■ **Task data**
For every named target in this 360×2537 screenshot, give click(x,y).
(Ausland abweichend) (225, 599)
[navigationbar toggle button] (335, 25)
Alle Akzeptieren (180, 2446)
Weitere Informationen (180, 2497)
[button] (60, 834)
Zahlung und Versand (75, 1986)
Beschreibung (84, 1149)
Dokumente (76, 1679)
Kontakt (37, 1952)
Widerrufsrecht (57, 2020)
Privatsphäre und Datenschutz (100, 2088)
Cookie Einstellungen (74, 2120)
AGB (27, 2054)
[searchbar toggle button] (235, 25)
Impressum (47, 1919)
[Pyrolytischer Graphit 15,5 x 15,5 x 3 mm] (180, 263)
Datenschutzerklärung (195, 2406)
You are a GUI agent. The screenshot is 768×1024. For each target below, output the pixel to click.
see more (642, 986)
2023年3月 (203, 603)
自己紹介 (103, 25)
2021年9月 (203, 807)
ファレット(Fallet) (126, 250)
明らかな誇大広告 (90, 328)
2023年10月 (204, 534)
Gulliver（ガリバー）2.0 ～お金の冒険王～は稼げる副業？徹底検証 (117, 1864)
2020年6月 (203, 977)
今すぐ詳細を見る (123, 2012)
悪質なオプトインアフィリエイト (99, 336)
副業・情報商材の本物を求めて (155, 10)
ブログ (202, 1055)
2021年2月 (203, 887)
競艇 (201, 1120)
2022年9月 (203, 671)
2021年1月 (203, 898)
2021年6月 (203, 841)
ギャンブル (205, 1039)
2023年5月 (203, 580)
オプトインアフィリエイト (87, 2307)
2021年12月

■ **Task description**
If a line in the records includes the string "click", copy it.

■ **Written solution**
For every named target in this 360×2537 screenshot, give click(x,y).
You are a GUI agent. The screenshot is 768×1024. For each target below, output the pixel to click.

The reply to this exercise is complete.